Kemudian banyak kelompok dari kalangan Ulama’ Salaf dan para imam khalaf yang menyatakan, bahwa tidak diperbolehkan khuluk kecuali jika terjadi perselisihan dan nusyuz dari pihak istri. Maka pada saat itu, bagi suami diperbolehkan untuk menerima fidyah (tebusan). Dalam hal itu, mereka berlandaskan pada firman Allah Ta’alla di dalam surat Al-baqarah :229
Lebih lanjut mereka mengemukakan, “Khuluk itu tidak disyariatkan kecuali dalam kondisi seperti ini hingga tidak diperbolehkan melakukan khuluk dalam kondisi yang lain kecuali dengan dalil. Pada dasarnya, tidak ada khuluk.”[5]
Dan Khuluk itu boleh di lakukan pada saat isteri sedang haid maupun suci yang didalamnya sudah terjadi percampuran, karena pada dasarnya larangan talak pada saat isteri sedang haid itu dimaksudkan agar tidak memberikan madharat padanya ketika menjalani masa iddah. Sedang khuluk itu sendiri dimaksudkan untuk menghilangkan kemadharatan yang muncul karana buruknya pergaulan hubungan yang tidak baik dengan orang yang dibencinya. Dan kemadharatan yang terahir ini lebih parah dari pada kemadharatan pada masa iddah. Oleh karena itu dibolehkan bagi seorang menghindari madharat yang lebih bessar dengan mengambil madharat yang lebih ringan.
       Jadi, khuluk itu tidak memiliki waktu tertentu. Lebih dari itu, khuluk boleh dilakukan kapan saja. Dan yang dilarang pada masa haid adalah talak.[6]

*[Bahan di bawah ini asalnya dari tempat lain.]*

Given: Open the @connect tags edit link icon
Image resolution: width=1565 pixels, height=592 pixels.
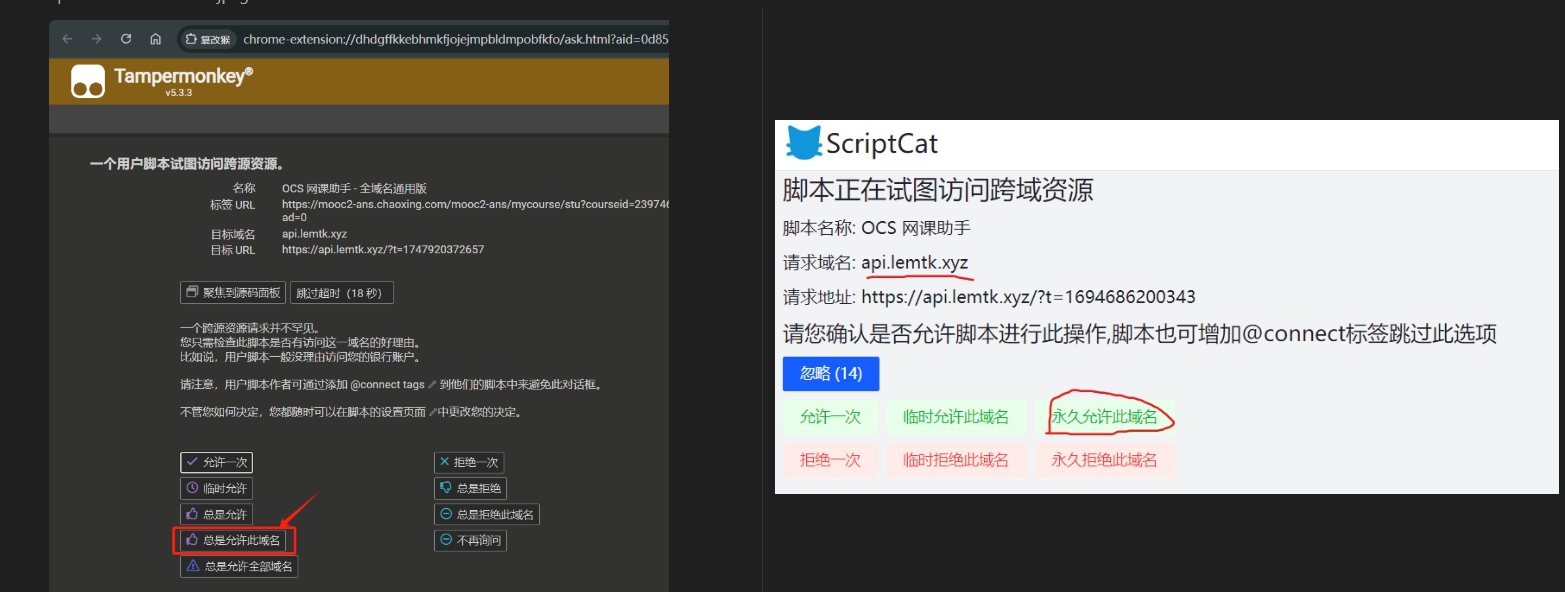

B.     Hukum-hukum permasalahan terkait pembayaran tebusan
      Adapun hukum khuluk yang kadarnya lebih banyak dari pada mahar
Hanafi berpendapat: Jika perempuan nusyuz maka dimakruhkan mengambil lebih banyak dari jumlah mahar. Sedangkan jika dari pihak suami, maka dimakruhkan ia mengambil sesuatu pun. Tetapi, mengambilnya adalah sah, tetapi makruh.
Hambali berpendapat: Dimakruhkan khuluk   lebih besar dari jumlah mahar.[7]
      Khuluk yang dilakukan tanpa memberikan tebusan adalah sah. Demikian menurut pendapat Imam Malik dan Ahmad dalam salah satu riwayat. Karena ia merupakan pemutusan nikah sehingga sah meski tanpa adanya tebusan sebagaimana halnya talak. Dan pada dasarnya, dalam pensyariatan khuluk  itu harus ada ketidak sukaan istri terhadap suami dan juga ada keinginan berpisah dengannya, sehingga ia pun memintanya untuk berpisah.
       Pendapat yang kedua bersumber dari Ahmad, bahwa khuluk seperti itu tidak sah kecuali dengan menggunakan tebusan. Jika ia mengucapkan khuluk itu tanpa tebusan dengan disertainya talak maka talak yang berlaku adalah talak raj’i , karena hal itu bisa saja berarti talak dengan kata kiasan. Dan jika tidak diniati talak, maka tidak berarti apapun. Demikian menurut pendapat Abu Hanifah dan Syafi’i.[8]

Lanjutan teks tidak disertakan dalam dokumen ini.